BNG has widespread public and cross-sector support and remains a flagship policy for mobilising private nature finance. Weakening it now would erode public trust, reduce investment and leave communities worse off.
Evidence shows large-scale damage from exemptions
Research by eftec highlights the stark consequences of raising the exemption threshold. Comparing <0.1 ha and <0.5 ha thresholds, the findings are clear:
- Planning applications subject to BNG would fall by two-thirds, from 26,870 to just 8,892.
- An extra 4,345 ha of land each year would be developed with no requirement to compensate for lost biodiversity.
- The biodiversity unit market would shrink by £50 million annually, undermining private investment critical for nature recovery.
A higher threshold would also damage confidence in the emerging nature market, risk the viability of habitat suppliers, and create perverse incentives for developers to split proposals into smaller parcels to avoid BNG responsibilities. This would be disastrous for nature, planning authorities and communities.
Brownfield exemptions would harm wildlife
Rumours of a major exemption for large residential brownfield sites are particularly troubling. While brownfield land can be suitable for development, many such sites are biodiversity hotspots, especially for invertebrates. Removing BNG here would allow the loss of valuable habitats that support declining and specialist species.

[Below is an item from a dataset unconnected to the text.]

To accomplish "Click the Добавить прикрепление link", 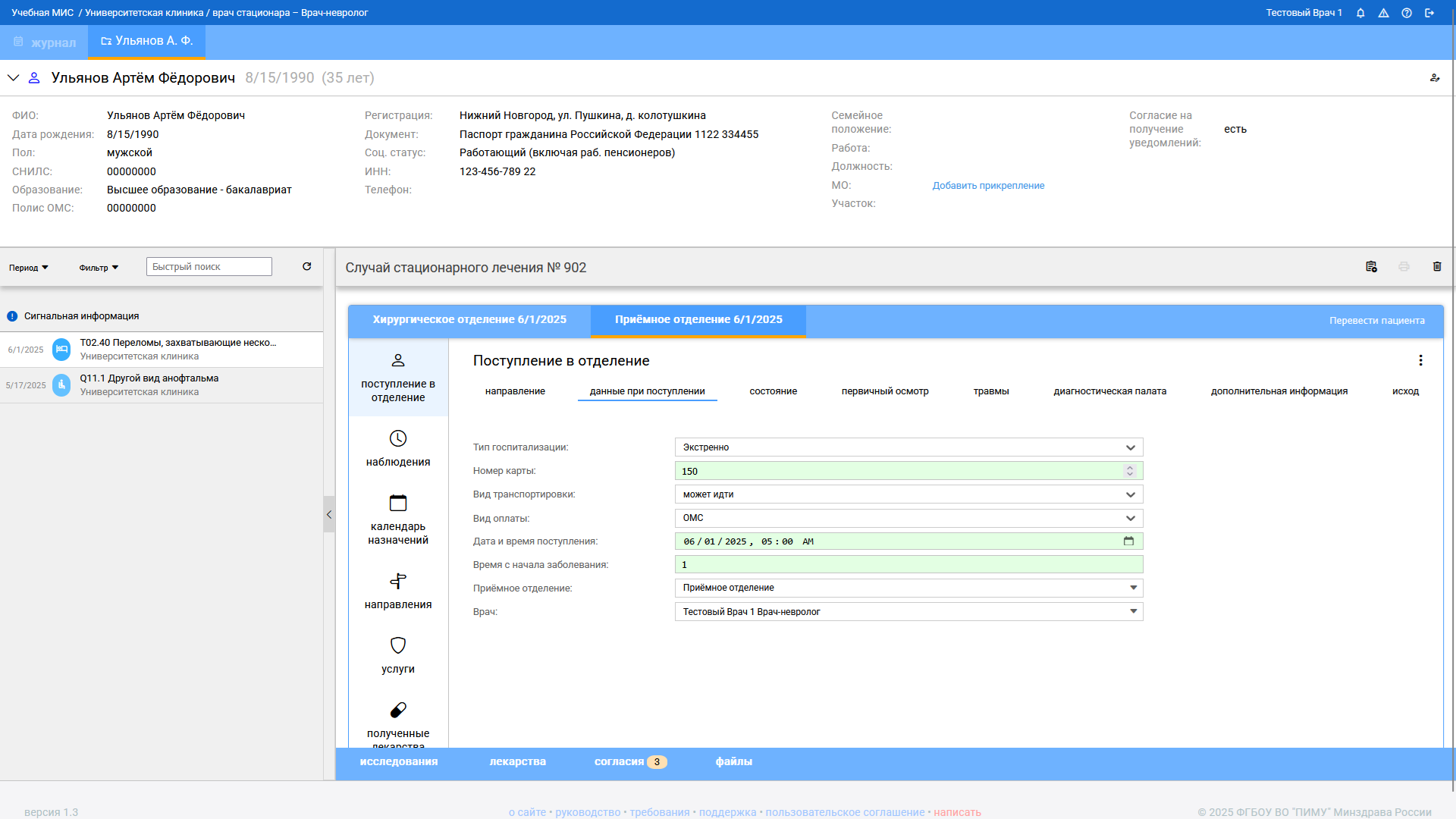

Minor sites, major impacts
Minor developments have major cumulative effects. Small sites play a vital role in maintaining habitat connectivity, supporting urban wildlife, and delivering high-value green spaces for communities. Exempting them would accelerate the fragmentation of habitats in towns and cities and disproportionately harm already nature-poor neighbourhoods.
Removing small sites from BNG would also worsen inequalities in access to green space. This is an issue that the public cares deeply about as recent polling shows strong public support for nature protection and for BNG as a mechanism to improve local environments.
Undermining legal duties and environmental ambition
Weakening BNG would place the Government at odds with its:
- Environment Act 2021 obligations
- International commitments under the Global Biodiversity Framework
- Newly published Environmental Improvement Plan (EIP25)
- Delivery of Local Nature Recovery Strategies (LNRS)
Government cannot meet these commitments whilst simultaneously removing one of the primary mechanisms designed to deliver them.
A practical and widely supported alternative
CIEEM and partners have long advocated a practical compromise: a 0.1 ha exemption threshold.
This approach:
- Exempts more than 50,000 of the smallest sites
- Brings all sites above 0.1 ha back into scope
- Closes loopholes for large developments
- Ensures 20,552 additional hectares are protected through BNG
- Doubles the value of the biodiversity unit market compared to the Government’s rumoured plans
This is the evidence-based and industry-supported solution that protects nature and enables responsible development.
A moment of truth for nature recovery
CIEEM warns that repeated attempts to dilute BNG – through exemptions and carve-outs – will cause the policy to fail.
The country is in the midst of a biodiversity crisis, with nature declining faster than ever. Now is the moment to strengthen action, not weaken it.
CIEEM calls on Ministers to reject damaging exemptions, maintain the integrity of BNG, and demonstrate global leadership on nature recovery.
We urge the Government to listen to the evidence, respect public and industry support, and back the practical 0.1 ha compromise that protects nature, communities and long-term sustainable growth.